Barbara Hill, Ed Schoonover, James Boan, Sal Pedone and Scott Safford submitted applications for the open seat. All five were interviewed at length on Beach Talk Radio over the last several weeks. All five made brief statements at the end of the Town Council meeting Monday.

Then it was time to vote.

A candidate needed 3 votes to take the seat. Three votes produced the same results: 2 votes for Safford (Woodson and Atterholt), 1 vote for Schoonover (King) and 1 vote for Boan (Allers). With nobody willing to change their vote, the council decided to try again after their Management & Planning session on February 15th. Due to the Florida Sunshine Law, the council is not allowed to discuss this issue (or any issues they may vote on) outside a public meeting.

The Town Council should now let the voters decide who should fill the empty seat on election day this November. Of the five candidates now, none of them have a path to 3 votes on the 15th. None of the remaining four council members should be pressured to flip either. They clearly have reasons for standing firm for their candidate or they would have flipped on vote two or vote three Monday. Flipping now would look disingenuous or smell of a back-room deal. The time for lobbying was before the vote Monday.

There is nothing in the town charter that says this open seat must be filled by the council. Letting the voters decide will force all serious candidates to announce they are running, create a platform with their issues, start attending every meeting to get up to speed on those issues, and interact with Fort Myers Beach voters so those voters can get to know who would be participating in some very important decisions the next 4 years. And, if we’re all being honest, the voters want to know exactly how any candidate stands on the Comp Plan, the LDC and development.

This current council works very well together. They rarely have to worry about a 2-2 vote, especially on major issues. Going around and around again on this vote is not a good look (remember the Kevin McCarthy speaker vote fiasco).

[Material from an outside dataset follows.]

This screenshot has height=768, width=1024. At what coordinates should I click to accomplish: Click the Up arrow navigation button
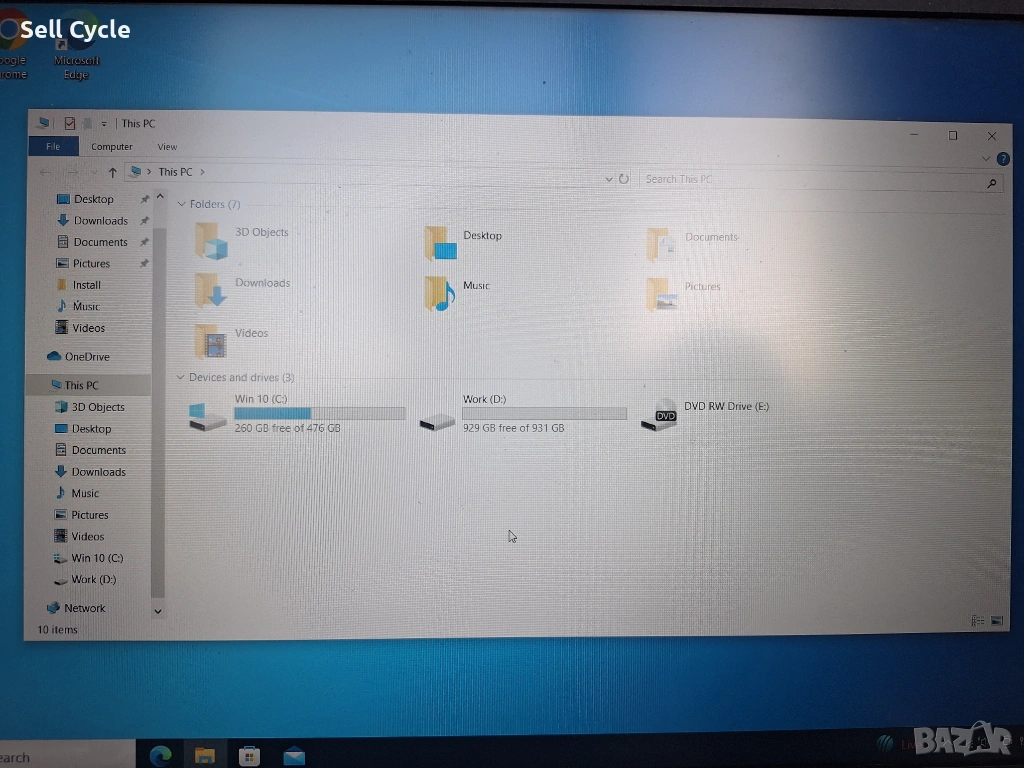point(112,172)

The likelihood of big projects like London Bay/Outrigger, Moss Marina, The Neptune or Red Coconut coming before the council before November is slim. None of the major projects have even come before the LPA.

November is only 9 months away.

The Town Council should now let the voters decide on November 5th who should occupy that 5th seat.

A previous version of our story misspelled Scott Safford’s last name and we apoloize to Scott for that mistake.

 

6 COMMENTS

  1. Ed some excellent reporting and I couldn’t agree with you more. This is very important and flip-flopping behind the scenes is criminal. All should be held accountable. I would also like to publicly say a shout out to Mayor Dan for his integrity and his voting.

  2. Remember when the naysayer minority complained about Margaritaville being approved, as it would become the norm? Now it is the golden jewel of the island and far less impactful than the larger developments which are in the works. Just commenting, that is all.

  3. It is my opinion, that the voters would be very sensitive to protecting the Comp Plan and LDC. And whom the voters would select, would have to convince them of that commitment. There is flexibility within the existing development guidelines if public purpose and benefit support some more height or density. The commercial and residential redevelopment of the Town will assuredly be significantly bigger in scale than what previously existed, even adhering to the existing Comp Plan and LDC.

    • The “public purpose and benefits” offerings create a slippery slope on the mountain of public expectation that the council stick to its pledge not to change the comp plan or height restriction.
      There’s a solution, of course. The town can simply require much of those “public purpose and benefits” while fulfilling its pledge to the public that has made it clear that pledge is its “public purpose and benefit.”